BEGIN SUPPLIED RECORDS
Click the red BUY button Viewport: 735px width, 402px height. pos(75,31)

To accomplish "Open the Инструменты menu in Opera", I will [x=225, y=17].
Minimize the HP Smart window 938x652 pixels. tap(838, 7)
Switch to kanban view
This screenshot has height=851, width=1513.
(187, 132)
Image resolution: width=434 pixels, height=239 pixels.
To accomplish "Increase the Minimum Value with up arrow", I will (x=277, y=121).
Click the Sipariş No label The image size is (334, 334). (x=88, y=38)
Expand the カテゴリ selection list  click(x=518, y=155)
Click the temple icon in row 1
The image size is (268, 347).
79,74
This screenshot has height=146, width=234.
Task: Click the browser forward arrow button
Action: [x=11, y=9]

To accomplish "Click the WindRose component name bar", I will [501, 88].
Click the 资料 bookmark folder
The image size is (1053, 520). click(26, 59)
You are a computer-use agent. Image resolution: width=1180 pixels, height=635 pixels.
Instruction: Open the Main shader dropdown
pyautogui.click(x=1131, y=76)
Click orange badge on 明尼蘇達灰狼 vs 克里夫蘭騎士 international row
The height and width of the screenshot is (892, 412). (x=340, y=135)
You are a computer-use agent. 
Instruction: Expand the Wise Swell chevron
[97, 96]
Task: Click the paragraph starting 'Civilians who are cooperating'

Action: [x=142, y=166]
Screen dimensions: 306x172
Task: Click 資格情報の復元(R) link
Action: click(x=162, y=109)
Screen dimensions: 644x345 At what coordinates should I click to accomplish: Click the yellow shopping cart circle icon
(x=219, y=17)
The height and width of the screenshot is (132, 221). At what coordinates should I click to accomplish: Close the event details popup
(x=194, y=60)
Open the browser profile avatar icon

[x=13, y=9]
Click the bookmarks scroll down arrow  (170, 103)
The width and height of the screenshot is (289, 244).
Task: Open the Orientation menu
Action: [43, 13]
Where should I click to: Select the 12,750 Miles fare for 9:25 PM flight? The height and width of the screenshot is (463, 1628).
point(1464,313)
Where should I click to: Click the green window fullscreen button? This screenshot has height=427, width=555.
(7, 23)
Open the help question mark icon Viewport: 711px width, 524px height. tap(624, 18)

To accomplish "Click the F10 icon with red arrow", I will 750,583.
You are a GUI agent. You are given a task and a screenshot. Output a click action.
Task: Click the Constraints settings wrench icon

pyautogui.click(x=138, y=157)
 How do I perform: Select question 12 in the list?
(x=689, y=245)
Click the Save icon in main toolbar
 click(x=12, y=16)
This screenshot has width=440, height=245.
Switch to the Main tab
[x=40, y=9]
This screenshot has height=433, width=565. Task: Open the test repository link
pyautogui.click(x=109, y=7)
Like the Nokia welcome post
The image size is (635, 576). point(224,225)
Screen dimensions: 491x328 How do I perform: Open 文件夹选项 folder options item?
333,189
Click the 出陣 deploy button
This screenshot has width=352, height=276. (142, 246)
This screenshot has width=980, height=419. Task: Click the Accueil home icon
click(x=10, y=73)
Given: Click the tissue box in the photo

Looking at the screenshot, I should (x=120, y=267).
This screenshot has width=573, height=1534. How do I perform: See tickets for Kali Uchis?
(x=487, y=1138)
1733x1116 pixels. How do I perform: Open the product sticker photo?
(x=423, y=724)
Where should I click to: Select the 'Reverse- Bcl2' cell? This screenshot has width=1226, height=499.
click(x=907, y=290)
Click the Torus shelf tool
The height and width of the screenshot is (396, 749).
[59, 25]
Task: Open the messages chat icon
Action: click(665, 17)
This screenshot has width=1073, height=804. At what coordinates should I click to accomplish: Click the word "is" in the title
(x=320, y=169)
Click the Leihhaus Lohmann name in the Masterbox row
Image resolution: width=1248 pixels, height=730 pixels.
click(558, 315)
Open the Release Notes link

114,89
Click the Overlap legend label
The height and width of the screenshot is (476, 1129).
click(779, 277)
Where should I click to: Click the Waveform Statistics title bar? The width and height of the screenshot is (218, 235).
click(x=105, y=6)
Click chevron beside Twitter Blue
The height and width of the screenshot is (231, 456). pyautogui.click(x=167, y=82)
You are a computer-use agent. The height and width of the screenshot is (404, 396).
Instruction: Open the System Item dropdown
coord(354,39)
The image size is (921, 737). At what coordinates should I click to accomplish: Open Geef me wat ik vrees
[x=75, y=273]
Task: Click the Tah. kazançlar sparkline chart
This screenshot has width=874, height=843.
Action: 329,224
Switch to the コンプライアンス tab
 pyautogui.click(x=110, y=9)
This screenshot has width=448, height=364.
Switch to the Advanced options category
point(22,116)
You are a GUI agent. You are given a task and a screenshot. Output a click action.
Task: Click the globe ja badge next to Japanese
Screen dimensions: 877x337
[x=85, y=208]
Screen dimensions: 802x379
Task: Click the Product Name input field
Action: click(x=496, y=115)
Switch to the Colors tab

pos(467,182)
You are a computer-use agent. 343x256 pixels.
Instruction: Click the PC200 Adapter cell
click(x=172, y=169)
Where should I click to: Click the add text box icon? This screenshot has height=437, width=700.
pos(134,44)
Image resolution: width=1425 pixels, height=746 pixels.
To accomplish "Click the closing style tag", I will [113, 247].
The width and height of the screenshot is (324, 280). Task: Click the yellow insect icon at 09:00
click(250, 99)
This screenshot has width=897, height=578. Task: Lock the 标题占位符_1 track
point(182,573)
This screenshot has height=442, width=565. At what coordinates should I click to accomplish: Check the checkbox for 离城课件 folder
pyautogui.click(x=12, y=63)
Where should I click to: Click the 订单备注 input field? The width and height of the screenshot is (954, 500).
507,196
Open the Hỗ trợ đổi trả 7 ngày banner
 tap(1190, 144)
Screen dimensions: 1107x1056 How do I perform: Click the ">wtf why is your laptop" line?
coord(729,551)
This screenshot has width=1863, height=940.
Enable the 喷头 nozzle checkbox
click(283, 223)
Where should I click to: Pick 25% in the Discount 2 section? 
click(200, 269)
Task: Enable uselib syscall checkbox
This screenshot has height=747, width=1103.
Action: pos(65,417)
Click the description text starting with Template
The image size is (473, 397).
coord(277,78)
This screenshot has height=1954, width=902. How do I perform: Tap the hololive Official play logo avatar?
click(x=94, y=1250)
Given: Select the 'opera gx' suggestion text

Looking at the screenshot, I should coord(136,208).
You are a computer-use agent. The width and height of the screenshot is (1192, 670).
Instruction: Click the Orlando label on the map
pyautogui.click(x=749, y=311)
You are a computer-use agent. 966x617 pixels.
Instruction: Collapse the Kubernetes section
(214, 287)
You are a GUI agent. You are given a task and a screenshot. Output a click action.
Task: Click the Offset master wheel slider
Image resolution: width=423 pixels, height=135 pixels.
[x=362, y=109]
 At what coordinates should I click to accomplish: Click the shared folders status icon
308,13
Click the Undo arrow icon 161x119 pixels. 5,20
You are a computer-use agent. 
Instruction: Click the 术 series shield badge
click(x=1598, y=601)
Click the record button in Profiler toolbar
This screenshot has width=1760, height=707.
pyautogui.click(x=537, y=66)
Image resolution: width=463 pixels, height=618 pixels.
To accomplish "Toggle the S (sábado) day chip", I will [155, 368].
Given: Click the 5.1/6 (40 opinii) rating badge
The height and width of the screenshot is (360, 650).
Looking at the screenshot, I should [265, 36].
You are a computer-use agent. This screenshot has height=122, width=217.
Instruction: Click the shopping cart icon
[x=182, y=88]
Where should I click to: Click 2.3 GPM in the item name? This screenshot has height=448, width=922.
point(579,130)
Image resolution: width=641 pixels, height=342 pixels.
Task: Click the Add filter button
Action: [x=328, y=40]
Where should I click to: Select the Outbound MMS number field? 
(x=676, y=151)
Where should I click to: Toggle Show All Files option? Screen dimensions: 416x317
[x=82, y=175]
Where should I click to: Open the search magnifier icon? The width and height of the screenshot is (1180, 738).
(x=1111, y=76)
END SUPPLIED RECORDS
* [ACTIVITY] Set aside each line above that includes the string "Viewport" and report it.

* [ANSWER SPACE]
Click the red BUY button Viewport: 735px width, 402px height. pos(75,31)
Open the help question mark icon Viewport: 711px width, 524px height. tap(624, 18)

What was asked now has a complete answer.